▶ _What you have to do_: Find the line with "You are a computer-use agent. The image size is (1257, 880).". Transcribe it and each later line of the data exactly, up to and including the last.

Stored items
━━━━━━━━━━━━━━━━━━━━━━━━━━━━━━

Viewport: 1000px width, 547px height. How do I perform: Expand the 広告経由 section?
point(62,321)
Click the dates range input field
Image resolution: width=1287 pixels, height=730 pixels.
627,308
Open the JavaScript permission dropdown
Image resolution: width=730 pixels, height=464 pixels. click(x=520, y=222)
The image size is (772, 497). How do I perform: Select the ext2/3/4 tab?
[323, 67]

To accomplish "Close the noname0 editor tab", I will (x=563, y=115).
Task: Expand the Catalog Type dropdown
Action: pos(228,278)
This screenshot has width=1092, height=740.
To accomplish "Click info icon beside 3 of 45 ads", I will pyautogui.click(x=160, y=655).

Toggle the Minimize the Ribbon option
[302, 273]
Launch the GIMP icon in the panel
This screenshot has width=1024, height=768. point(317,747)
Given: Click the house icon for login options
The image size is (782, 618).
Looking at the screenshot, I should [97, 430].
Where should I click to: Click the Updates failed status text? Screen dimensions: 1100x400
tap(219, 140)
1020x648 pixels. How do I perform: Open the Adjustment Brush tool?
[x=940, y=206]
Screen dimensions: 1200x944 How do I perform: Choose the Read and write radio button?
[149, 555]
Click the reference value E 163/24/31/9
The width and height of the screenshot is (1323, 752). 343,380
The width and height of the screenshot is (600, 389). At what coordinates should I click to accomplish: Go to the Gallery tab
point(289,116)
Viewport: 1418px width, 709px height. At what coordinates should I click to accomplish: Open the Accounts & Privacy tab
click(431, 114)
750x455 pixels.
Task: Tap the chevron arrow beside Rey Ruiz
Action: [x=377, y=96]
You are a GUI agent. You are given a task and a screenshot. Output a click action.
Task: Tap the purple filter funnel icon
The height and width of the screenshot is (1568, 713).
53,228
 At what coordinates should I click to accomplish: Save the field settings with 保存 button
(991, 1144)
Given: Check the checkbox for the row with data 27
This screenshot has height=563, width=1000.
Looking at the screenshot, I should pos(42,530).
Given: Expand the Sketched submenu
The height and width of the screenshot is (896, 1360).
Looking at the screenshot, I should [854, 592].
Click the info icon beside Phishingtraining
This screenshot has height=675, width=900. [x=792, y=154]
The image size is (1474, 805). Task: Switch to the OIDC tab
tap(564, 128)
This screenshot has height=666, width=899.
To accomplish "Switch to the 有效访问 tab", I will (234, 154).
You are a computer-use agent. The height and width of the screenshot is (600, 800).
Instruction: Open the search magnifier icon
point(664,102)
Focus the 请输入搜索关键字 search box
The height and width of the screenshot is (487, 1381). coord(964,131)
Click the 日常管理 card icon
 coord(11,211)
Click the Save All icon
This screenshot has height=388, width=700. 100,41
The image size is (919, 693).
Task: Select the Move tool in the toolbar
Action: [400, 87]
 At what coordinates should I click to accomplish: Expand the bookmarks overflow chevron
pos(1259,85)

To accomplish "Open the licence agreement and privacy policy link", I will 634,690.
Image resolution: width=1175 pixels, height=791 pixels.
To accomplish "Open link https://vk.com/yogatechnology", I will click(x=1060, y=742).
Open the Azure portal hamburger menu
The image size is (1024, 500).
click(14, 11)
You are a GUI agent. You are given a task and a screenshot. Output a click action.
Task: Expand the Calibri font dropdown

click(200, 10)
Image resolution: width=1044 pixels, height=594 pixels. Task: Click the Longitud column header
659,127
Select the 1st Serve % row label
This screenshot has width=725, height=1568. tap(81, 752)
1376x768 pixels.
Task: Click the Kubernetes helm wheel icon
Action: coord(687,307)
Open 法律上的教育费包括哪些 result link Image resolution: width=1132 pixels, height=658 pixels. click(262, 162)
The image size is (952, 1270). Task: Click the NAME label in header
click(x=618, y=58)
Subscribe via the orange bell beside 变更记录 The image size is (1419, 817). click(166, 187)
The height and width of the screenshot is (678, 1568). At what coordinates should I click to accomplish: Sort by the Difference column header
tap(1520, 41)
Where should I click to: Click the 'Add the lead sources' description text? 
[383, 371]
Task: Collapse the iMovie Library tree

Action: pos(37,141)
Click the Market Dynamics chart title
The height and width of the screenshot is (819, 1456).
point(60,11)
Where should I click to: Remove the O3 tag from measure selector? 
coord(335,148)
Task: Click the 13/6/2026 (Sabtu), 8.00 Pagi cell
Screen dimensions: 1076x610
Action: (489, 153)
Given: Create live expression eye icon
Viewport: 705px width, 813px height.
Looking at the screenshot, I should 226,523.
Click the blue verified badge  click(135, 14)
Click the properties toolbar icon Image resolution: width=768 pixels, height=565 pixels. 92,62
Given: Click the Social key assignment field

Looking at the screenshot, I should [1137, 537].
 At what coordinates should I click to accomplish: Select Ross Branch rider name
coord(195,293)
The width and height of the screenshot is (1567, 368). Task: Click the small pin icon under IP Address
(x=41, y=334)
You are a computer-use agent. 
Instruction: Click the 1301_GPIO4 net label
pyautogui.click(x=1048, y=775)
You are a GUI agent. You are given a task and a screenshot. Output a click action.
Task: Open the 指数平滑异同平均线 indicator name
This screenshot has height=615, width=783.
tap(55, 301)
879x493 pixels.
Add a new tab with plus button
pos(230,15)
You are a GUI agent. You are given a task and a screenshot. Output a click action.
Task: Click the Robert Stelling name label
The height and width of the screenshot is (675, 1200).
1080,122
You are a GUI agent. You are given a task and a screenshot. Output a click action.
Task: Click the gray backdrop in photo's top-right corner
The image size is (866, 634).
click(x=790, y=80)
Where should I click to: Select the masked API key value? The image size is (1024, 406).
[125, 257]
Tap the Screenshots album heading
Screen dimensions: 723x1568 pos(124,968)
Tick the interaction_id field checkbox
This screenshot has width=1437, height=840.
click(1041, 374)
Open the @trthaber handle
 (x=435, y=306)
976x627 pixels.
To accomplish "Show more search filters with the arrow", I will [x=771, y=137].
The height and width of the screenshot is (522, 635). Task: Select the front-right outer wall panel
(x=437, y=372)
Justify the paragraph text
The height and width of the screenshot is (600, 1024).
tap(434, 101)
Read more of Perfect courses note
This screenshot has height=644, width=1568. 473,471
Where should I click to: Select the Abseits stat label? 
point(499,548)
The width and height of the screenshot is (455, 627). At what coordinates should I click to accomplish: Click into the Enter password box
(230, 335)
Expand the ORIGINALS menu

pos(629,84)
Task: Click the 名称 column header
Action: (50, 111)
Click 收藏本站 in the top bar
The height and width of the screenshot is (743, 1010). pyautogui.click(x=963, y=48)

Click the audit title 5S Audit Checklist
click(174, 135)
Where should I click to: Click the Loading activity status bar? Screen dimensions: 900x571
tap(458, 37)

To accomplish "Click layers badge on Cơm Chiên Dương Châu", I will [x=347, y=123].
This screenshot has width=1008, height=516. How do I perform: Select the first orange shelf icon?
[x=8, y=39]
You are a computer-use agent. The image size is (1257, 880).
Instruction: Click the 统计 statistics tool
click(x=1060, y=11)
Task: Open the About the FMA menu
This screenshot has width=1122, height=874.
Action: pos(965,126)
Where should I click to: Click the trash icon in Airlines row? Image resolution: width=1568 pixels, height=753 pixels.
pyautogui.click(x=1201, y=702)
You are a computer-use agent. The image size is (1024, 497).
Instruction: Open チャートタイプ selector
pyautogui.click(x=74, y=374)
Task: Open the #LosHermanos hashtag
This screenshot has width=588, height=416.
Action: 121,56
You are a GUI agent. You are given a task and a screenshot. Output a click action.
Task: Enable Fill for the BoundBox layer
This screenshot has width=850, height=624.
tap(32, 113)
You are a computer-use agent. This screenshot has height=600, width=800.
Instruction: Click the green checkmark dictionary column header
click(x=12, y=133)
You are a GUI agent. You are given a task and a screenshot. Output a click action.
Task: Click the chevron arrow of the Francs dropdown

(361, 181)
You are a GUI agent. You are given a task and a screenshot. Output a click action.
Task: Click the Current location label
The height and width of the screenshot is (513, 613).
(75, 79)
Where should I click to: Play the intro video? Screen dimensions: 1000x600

━━━━━━━━━━━━━━━━━━━━━━━━━━━━━━

▶ _Response_:
You are a computer-use agent. The image size is (1257, 880).
Instruction: Click the 统计 statistics tool
click(x=1060, y=11)
Task: Open the About the FMA menu
This screenshot has width=1122, height=874.
Action: pos(965,126)
Where should I click to: Click the trash icon in Airlines row? Image resolution: width=1568 pixels, height=753 pixels.
pyautogui.click(x=1201, y=702)
You are a computer-use agent. The image size is (1024, 497).
Instruction: Open チャートタイプ selector
pyautogui.click(x=74, y=374)
Task: Open the #LosHermanos hashtag
This screenshot has width=588, height=416.
Action: 121,56
You are a GUI agent. You are given a task and a screenshot. Output a click action.
Task: Enable Fill for the BoundBox layer
This screenshot has width=850, height=624.
tap(32, 113)
You are a computer-use agent. This screenshot has height=600, width=800.
Instruction: Click the green checkmark dictionary column header
click(x=12, y=133)
You are a GUI agent. You are given a task and a screenshot. Output a click action.
Task: Click the chevron arrow of the Francs dropdown

(361, 181)
You are a GUI agent. You are given a task and a screenshot. Output a click action.
Task: Click the Current location label
The height and width of the screenshot is (513, 613).
(75, 79)
Where should I click to: Play the intro video? Screen dimensions: 1000x600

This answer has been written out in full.